Il a été annoncé deux repreneurs possibles
pour la compagnie : Manroland en Allemagne, avec le soutien financier
d'Allianz Capital Partners, et le géant chinois Shanghai Electrics, qui est
déjà partenaire de Goss International dans leur usine de Shanghai. Aucun des
deux acheteurs n'a un intérêt particulier à maintenir les sites de production
en Europe. Manroland a ses propres sites de production en grande série en Allemagne ;
Shanghai Electric préférerait produire en Chine pour profiter des salaires bien
plus bas qu'en France.
Ce serait également une erreur de s'imaginer
que la saignée de Goss s'arrêterait après la fermeture de l'usine de Nantes, il
n'y a aucune garantie que les employés de Goss à Montataire puissent conserver
leurs emplois. Les employés des usines Goss en France, aux États-Unis, au Japon
et en Chine sont soumis au chômage technique et aux suppressions de postes
drastiques depuis des mois. Pourtant, les dirigeants syndicaux n’ont apporté
aucune perspective à l'échelle de toute la compagnie aux travailleurs de Goss
pour défendre leurs intérêts.
L'occupation spontanée par les travailleurs de
Nantes a été une réponse courageuse aux intimidations de la direction.
Il est cependant nécessaire de voir au-delà du
flou créé par la direction au sujet des « réalités du marché », telle
la demande décroissante de machines d'impression due à la crise financière.
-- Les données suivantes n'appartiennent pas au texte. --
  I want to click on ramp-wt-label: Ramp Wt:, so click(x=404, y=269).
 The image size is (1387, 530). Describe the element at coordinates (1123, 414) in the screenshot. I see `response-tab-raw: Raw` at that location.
Admettre que les capacités de production dépassent le carnet de commandes ne
révèle pas les causes profondes du problème. La question fondamentale est que
la production de machines d'impression dans une société capitaliste est d'abord
entreprise pour générer du profit, et non pour satisfaire les besoins de la
société en livres et en journaux.
Les syndicats prétendent qu'ils peuvent
protéger la plupart des emplois menacés en sacrifiant un certain pourcentage
des salariés. Cette stratégie a déjà eu des conséquences catastrophiques dans
le cas de la fermeture de l'usine Nokia à Bochum en Allemagne, des usines
General Motors à Detroit, de la crise d'Opel en Allemagne, de Saab en Suède et
dans de nombreux autres cas.
Dans ce contexte, les employés de Goss
International à Nantes ne devraient pas croire les promesses actuellement
faites par la direction de la compagnie, laquelle a exprimé une volonté assez
vague d'« envisager » des solutions alternatives, ou les engagements
du maire de la ville à lever des fonds. Ces promesses ne créeront pas de
nouveaux emplois !
Ils doivent également s'opposer à la position
adoptée par les représentants de la CFDT, les secrétaires Wilfried Belloir et
Jean-Luc Bonneau, qui cherchent à désarmer les travailleurs en affirmant que
l'objectif est de se battre pour sauver « autant d'emplois que possible »,
et de négocier de bonnes primes de départ pour ceux qui seront licenciés. Les
syndicalistes ont exprimé leurs espoirs que certaines parties de l'entreprise
pourraient être gardées, comme les services techniques et les départements de
recherche et conception. C'est sur cette base qu'ils ont pu persuader les
travailleurs de mettre un terme à leur occupation de l'usine le 11 mars.
Il n'est possible de défendre les emplois des
salariés de Goss à Nantes qu'en s'appuyant sur une lutte de principe pour
défendre tous les emplois sur tous les sites internationaux. Cela demande donc
une rupture avec la stratégie des syndicats et l'établissement d'un comité
d'usine qui prendrait contact avec leurs collègues de Montataire et de toutes
les usines à l'étranger.
Le sort des travailleurs ne peut pas être
laissé entre les mains de dirigeants de fonds spéculatifs, peu scrupuleux. Une
des exigences centrales des travailleurs doit être l'expropriation de ce genre
d'institutions financières et le placement de leurs ressources, soumises à un
contrôle démocratique, à la disposition de la société dans son ensemble.